Copy all the records below, replacing every "Telefon" with "Phone" and leaving everything else unchanged.

++++

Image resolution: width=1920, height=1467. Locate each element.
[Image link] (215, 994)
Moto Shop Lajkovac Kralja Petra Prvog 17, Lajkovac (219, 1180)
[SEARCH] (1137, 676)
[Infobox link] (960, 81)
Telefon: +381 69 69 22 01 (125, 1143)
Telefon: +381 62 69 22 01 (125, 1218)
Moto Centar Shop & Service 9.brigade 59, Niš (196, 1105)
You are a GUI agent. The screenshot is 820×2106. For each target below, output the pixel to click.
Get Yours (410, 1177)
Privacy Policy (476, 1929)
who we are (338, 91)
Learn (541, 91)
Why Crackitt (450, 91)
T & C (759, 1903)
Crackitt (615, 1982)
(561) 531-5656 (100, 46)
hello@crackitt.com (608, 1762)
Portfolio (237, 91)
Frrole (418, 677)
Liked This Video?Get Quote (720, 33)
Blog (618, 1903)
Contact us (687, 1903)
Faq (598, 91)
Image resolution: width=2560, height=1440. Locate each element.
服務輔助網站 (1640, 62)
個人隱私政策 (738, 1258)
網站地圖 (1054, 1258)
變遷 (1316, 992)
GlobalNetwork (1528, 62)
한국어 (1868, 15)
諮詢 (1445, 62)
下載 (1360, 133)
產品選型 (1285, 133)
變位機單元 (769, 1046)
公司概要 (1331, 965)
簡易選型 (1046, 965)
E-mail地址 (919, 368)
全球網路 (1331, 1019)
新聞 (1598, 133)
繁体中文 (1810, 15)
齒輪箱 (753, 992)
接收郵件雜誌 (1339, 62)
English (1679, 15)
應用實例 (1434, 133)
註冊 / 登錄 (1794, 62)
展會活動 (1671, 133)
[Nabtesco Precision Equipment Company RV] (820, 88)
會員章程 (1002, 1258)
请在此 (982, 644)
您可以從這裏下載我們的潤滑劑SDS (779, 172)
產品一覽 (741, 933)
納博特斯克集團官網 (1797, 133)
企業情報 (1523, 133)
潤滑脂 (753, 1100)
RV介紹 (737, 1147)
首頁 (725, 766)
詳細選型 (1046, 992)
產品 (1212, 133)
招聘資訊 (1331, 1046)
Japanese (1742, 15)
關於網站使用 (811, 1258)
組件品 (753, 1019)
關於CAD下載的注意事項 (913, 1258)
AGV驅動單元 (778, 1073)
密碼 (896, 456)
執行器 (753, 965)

++++

#### Completed task:
Image resolution: width=1920, height=1467. Locate each element.
[Image link] (215, 994)
Moto Shop Lajkovac Kralja Petra Prvog 17, Lajkovac (219, 1180)
[SEARCH] (1137, 676)
[Infobox link] (960, 81)
Phone: +381 69 69 22 01 (125, 1143)
Phone: +381 62 69 22 01 (125, 1218)
Moto Centar Shop & Service 9.brigade 59, Niš (196, 1105)
You are a GUI agent. The screenshot is 820×2106. For each target below, output the pixel to click.
Get Yours (410, 1177)
Privacy Policy (476, 1929)
who we are (338, 91)
Learn (541, 91)
Why Crackitt (450, 91)
T & C (759, 1903)
Crackitt (615, 1982)
(561) 531-5656 (100, 46)
hello@crackitt.com (608, 1762)
Portfolio (237, 91)
Frrole (418, 677)
Liked This Video?Get Quote (720, 33)
Blog (618, 1903)
Contact us (687, 1903)
Faq (598, 91)
Image resolution: width=2560, height=1440. Locate each element.
服務輔助網站 (1640, 62)
個人隱私政策 (738, 1258)
網站地圖 (1054, 1258)
變遷 (1316, 992)
GlobalNetwork (1528, 62)
한국어 (1868, 15)
諮詢 (1445, 62)
下載 (1360, 133)
產品選型 (1285, 133)
變位機單元 (769, 1046)
公司概要 (1331, 965)
簡易選型 (1046, 965)
E-mail地址 (919, 368)
全球網路 (1331, 1019)
新聞 (1598, 133)
繁体中文 (1810, 15)
齒輪箱 (753, 992)
接收郵件雜誌 (1339, 62)
English (1679, 15)
應用實例 (1434, 133)
註冊 / 登錄 (1794, 62)
展會活動 (1671, 133)
[Nabtesco Precision Equipment Company RV] (820, 88)
會員章程 (1002, 1258)
请在此 (982, 644)
您可以從這裏下載我們的潤滑劑SDS (779, 172)
產品一覽 (741, 933)
納博特斯克集團官網 (1797, 133)
企業情報 (1523, 133)
潤滑脂 (753, 1100)
RV介紹 (737, 1147)
首頁 (725, 766)
詳細選型 (1046, 992)
產品 (1212, 133)
招聘資訊 (1331, 1046)
Japanese (1742, 15)
關於網站使用 (811, 1258)
組件品 (753, 1019)
關於CAD下載的注意事項 (913, 1258)
AGV驅動單元 (778, 1073)
密碼 (896, 456)
執行器 (753, 965)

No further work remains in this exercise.